Your tasks:
• a. On the Trilinos capability areas page, who leads the Framework & Tools capability area?
• b. Find every line of the records containing the string "Instruction", matching case exactly, and copy each one.

Capability Areas

Because of the broad scope of Trilinos, we have defined capability areas within Trilinos:

1. User Experience – [overview] [webpage]
2. Framework & Tools – [overview] [webpage]
3. Software Engineering Technologies and Integration – [overview] [webpage]
4. I/O Support – [overview]
5. Meshes, Geometry, & Load Balancing – [overview] [webpage]
6. Discretizations – [overview] [webpage]
7. Scalable Linear Algebra – [overview] [webpage]
8. Linear & Eigen Solvers – [overview] [webpage]
9. Embedded Nonlinear Analysis Tools – [overview] [webpage]

A brief summary of each capability area is provided below, as well as a link to the capability area homepage (note that some of the webpages are under construction). Each capability area is assigned to a capability leader. The capability leaders are listed below and on the capability area homepages.

User Experience

Leader – Bill Spotz

The User Experience capability area is aimed at improving the ability of developers who use Trilinos to use it effectively and efficiently. Our goals are to make documentation, examples, and tutorials clear, accurate and easy to find; to improve interfaces; and to foster relationships between Trilinos and application developers.

Framework & Tools

Leader – Jim Willenbring

The Framework and Tools Capability Area provides resources for both users and developers. Like User Experience, this capability area is different from most of the other capability areas in that the resources provided extend beyond packages and focus on tools that aid in building, maintaining and documenting Trilinos.

Software Engineering Technologies and Integration

Leader – Roscoe Bartlett

The Trilinos “Software Engineering Technologies and Integration” capabilities area spans all of Trilinos relating to aspects of scalability, interoperability, integration, and any other critical Trilinos software engineering issue. At the numerical algorithmic level, the Thyra package plays a critical role in defining the standard interfaces to allow the scalable, interoperable, composeable vertical integration of basic linear operators and vectors, preconditioners and linear solvers, nonlinear solvers, bifurcation and stability analysis, transient solvers, optimization, and more. At a more concrete algorithmic level, currently, Epetra provides the defacto standard for element-based numerical algorithm integration. At a lower level, tools in %Teuchos package for memory management (e.g. RCP), configuration control (e.g. ParameterList), and other areas also play a critical role in the composition and interoperability of software. Aos included are the various Trilinos “skins” such as PyTrilinos that provide users access to Trilinos capabilities in other programming languages and environments. Finally, principles and practices from the modern Lean & Agile software engineering community are refined and adapted to the numerical computational computing area to support the various missions of Trilinos.

Raw records:
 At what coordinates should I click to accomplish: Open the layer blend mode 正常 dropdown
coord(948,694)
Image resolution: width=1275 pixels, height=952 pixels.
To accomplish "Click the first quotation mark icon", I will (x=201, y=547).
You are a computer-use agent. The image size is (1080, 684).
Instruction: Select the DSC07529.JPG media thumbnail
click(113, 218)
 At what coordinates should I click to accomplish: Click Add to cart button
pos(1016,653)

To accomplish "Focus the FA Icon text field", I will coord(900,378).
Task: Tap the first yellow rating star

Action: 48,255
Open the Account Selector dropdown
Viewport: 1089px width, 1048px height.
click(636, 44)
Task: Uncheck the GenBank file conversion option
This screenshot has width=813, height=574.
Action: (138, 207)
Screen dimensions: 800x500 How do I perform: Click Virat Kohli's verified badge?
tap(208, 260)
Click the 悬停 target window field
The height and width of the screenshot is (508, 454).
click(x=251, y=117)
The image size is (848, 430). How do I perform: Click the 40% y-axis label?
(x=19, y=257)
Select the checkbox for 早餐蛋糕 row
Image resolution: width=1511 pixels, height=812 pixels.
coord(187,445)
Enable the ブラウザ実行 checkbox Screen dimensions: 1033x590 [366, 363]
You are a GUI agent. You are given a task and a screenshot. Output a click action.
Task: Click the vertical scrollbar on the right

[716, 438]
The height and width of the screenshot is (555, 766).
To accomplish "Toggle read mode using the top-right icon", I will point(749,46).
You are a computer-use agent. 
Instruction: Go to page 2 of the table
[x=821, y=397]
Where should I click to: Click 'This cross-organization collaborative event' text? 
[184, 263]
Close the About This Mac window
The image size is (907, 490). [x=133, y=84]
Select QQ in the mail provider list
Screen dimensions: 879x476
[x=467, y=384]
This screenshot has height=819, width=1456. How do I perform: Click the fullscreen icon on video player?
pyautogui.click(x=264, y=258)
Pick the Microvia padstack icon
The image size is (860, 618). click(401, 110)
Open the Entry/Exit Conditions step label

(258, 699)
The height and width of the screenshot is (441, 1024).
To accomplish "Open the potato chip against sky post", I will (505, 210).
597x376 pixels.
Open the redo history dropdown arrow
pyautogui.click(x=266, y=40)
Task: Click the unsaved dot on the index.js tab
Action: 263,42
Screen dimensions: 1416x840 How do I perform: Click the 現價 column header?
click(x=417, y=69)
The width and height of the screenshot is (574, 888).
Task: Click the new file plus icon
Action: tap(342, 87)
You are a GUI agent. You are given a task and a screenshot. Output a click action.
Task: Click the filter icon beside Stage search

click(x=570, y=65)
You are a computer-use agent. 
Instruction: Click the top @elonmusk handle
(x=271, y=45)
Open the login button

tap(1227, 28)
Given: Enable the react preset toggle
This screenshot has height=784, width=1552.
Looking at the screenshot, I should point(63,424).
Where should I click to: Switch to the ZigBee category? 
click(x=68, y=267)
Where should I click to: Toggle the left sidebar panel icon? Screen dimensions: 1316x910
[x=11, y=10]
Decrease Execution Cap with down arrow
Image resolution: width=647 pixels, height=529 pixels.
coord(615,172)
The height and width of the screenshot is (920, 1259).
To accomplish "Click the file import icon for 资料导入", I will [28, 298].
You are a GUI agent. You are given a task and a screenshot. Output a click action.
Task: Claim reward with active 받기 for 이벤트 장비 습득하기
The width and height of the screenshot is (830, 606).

Answers to the tasks:
• a. Jim Willenbring

• b.
Instruction: Select the DSC07529.JPG media thumbnail
Instruction: Go to page 2 of the table
Instruction: Click the top @elonmusk handle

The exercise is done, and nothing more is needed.